( England: In William Shakespeare Middle Play of the Second Lancastrian History Tetralogy, Henry the Fourth, Part I, c. 1596, and Henry the Fourth, Part II, c. 1597- 1598; Offstage Death Detailed in the Tetralogy's Last Play, Henry the Fifth, c. 1599; Main Character in The Merry Wives of Windsor, c. 1597-1601)
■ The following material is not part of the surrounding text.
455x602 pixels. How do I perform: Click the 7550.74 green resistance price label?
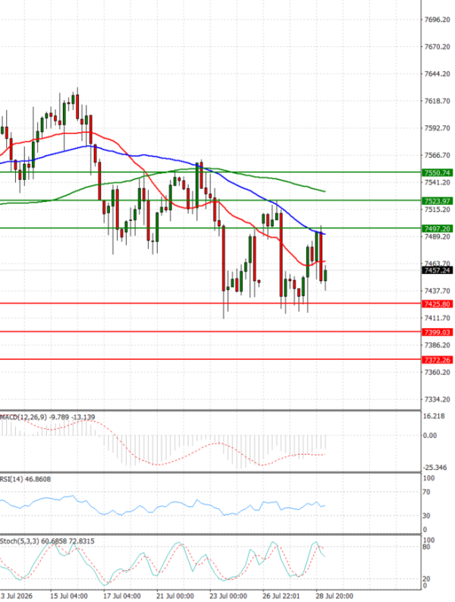coord(437,173)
In the history plays, Falstaff is the central character at the London Eastcheap Tavern habituated by young Hal, Prince of Wales and later King Henry V, estranged from his father Henry IV (usurper of the throne in Richard the Second (R2), the tetralogy's first play). For the first half of Henry the Fourth, Part I (1H4), Falstaff embodies tavern-world "holiday" influences (1.2.192), keeping Hal from helping his father's side as Henry IV faces mounting threats -- rebel forces, particularly -- in what has become the everyday world of civil war. Unknown to Falstaff, Hal in an early soliloquy (1.2) marks his intention of rejecting the tavern crew; he shows himself largely distinct from them at Gadshill, where Falstaff's band robs a group of pilgrims, while Hal robs Falstaff (2.2) and later has the loot returned to the pilgrims (2.4). In partly comic charade, Hal playing King Henry to Falstaff as Prince, Hal rejects Falstaff (2.4), yet then protects him from a tavern search by the law.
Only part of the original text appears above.